Rewrite the lines below in full, requests included, offsetting every coordinate in the answers by 124. Leave the pictures out of your output.

ITEMS:
** begin **

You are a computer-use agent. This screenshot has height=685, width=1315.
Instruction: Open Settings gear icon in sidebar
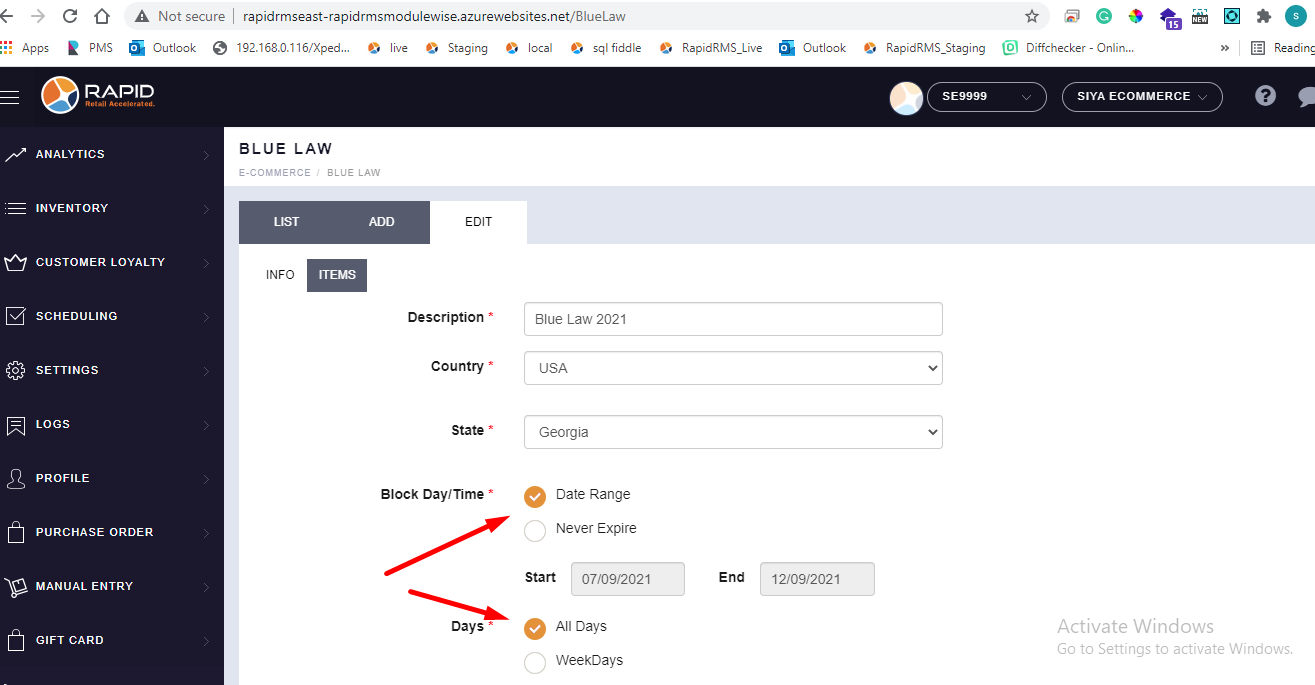pyautogui.click(x=15, y=371)
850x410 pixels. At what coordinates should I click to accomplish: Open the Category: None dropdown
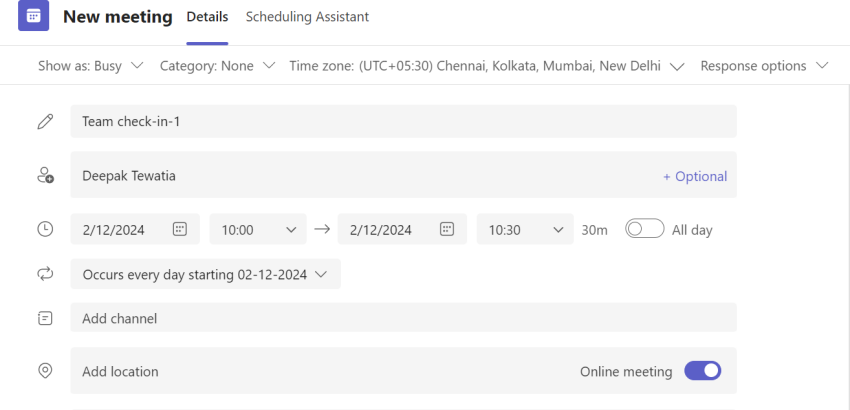pyautogui.click(x=217, y=66)
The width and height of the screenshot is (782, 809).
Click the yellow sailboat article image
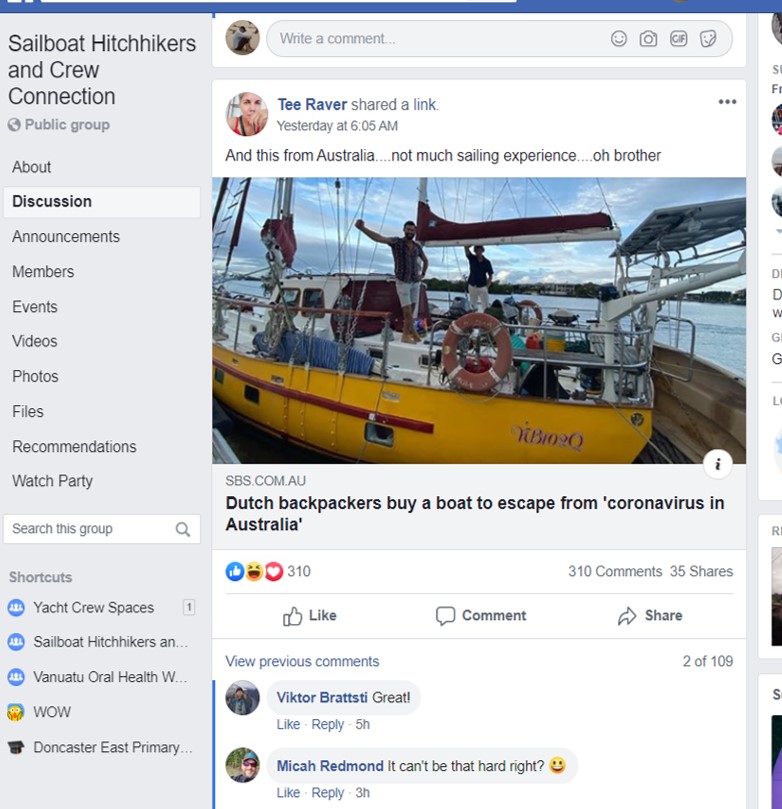click(x=478, y=320)
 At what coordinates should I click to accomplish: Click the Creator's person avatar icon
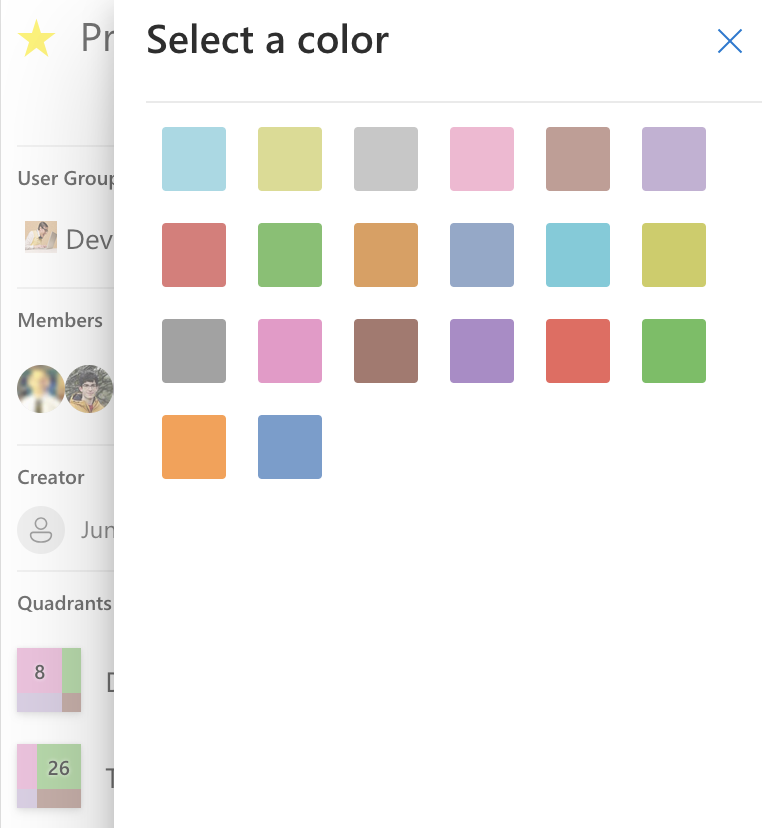(41, 529)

** end **

EXERCISE OUTPUT:
You are a computer-use agent. This screenshot has height=685, width=1315.
Instruction: Open Settings gear icon in sidebar
pyautogui.click(x=139, y=495)
850x410 pixels. At what coordinates should I click to accomplish: Open the Category: None dropdown
pyautogui.click(x=341, y=190)
The width and height of the screenshot is (782, 809).
Click the yellow sailboat article image
click(x=602, y=444)
 At what coordinates should I click to accomplish: Click the Creator's person avatar icon
(165, 653)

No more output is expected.